Residents in Kent County might have to wait a bit longer before they know all of the health effects of the chemicals in their groundwater.
A study about the effects of PFAS exposure is being delayed while Kent County officials get help from federal health experts.
Shoe manufacturer Wolverine Worldwide is believed to have caused the contamination. Wolverine used Scotchgard to waterproof shoes in the 1960s and 70s.
The Scotchgard contained PFAS, the same chemical discovered in wells of nearby homes at levels well above the EPA health advisory level of 70 parts-per-trillion.
Brian Hartl, with the Kent County Health Department, says the Centers for Disease Control’s Agency for Toxic Substances and Disease Registry is getting involved in the study.
“We were going to bring them in to give us some guidance on what to do in regards to assessing the health of these individuals,” Hartl said.
The county wanted the surveys to be out in the early months of 2018. But now, it is unsure of when those surveys will be delivered.

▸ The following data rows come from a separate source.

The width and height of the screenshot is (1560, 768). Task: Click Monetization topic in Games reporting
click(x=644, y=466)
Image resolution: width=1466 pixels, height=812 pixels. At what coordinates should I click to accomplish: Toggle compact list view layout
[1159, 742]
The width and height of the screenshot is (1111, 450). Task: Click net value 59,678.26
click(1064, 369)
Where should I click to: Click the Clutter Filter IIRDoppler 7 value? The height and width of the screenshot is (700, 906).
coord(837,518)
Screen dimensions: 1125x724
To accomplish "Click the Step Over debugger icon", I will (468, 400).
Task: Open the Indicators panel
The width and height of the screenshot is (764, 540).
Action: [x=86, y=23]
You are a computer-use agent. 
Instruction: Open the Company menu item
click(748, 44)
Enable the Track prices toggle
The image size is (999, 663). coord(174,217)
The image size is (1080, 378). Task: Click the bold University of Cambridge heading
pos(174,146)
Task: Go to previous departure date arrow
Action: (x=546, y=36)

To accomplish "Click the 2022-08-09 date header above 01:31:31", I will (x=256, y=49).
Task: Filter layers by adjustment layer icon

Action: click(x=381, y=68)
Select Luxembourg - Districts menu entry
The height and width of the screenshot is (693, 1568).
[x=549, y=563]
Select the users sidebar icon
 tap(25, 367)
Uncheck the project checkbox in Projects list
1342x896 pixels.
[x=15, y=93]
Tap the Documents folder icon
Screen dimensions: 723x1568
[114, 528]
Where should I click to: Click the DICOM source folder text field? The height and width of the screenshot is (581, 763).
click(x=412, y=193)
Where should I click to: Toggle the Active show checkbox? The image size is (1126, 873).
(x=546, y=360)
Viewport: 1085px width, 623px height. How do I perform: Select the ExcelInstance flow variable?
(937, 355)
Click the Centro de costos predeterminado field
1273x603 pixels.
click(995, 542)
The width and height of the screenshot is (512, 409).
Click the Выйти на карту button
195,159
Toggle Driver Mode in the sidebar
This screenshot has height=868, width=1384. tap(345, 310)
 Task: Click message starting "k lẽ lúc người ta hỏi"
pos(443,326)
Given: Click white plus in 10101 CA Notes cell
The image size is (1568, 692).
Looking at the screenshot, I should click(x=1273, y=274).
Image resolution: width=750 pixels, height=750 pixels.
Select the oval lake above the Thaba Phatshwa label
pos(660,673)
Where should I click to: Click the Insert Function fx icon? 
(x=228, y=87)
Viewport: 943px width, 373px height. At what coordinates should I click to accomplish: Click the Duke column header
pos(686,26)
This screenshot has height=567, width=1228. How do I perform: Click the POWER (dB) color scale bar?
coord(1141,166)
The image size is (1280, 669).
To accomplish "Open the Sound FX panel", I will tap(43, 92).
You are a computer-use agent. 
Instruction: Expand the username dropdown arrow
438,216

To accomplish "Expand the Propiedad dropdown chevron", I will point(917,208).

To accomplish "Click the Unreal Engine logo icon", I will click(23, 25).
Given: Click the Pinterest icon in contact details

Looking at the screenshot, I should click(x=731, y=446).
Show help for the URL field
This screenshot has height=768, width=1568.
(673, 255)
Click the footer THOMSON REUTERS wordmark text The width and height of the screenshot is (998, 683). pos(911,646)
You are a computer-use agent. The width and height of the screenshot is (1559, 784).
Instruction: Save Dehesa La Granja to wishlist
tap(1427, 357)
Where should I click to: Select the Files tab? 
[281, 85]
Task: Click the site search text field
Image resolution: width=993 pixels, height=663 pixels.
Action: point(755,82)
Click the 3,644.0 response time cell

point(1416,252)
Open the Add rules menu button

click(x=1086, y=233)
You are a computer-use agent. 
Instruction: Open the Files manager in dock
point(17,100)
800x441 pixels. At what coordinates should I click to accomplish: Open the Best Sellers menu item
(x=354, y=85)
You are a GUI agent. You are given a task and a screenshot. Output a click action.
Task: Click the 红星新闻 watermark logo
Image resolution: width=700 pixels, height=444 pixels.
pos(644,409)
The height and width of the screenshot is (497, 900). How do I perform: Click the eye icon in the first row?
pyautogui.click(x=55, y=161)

“It's going to delay this a little bit, but I think the main thing is we want to do this right. And so I think involving the experts at the federal level will allow us to do that,” Hartl said.
Hartl recommends that residents drink bottled water or use water filtration systems while the study continues.
An entirely separate study is being done about specific forms of cancer associated with PFAS exposure. That ongoing study is going a bit slower than officials expected but for different reasons.
Hartl explained that the cancer study is moving slowly because all the forms of cancer were lumped together originally but are now being expanded upon for the purpose of the study.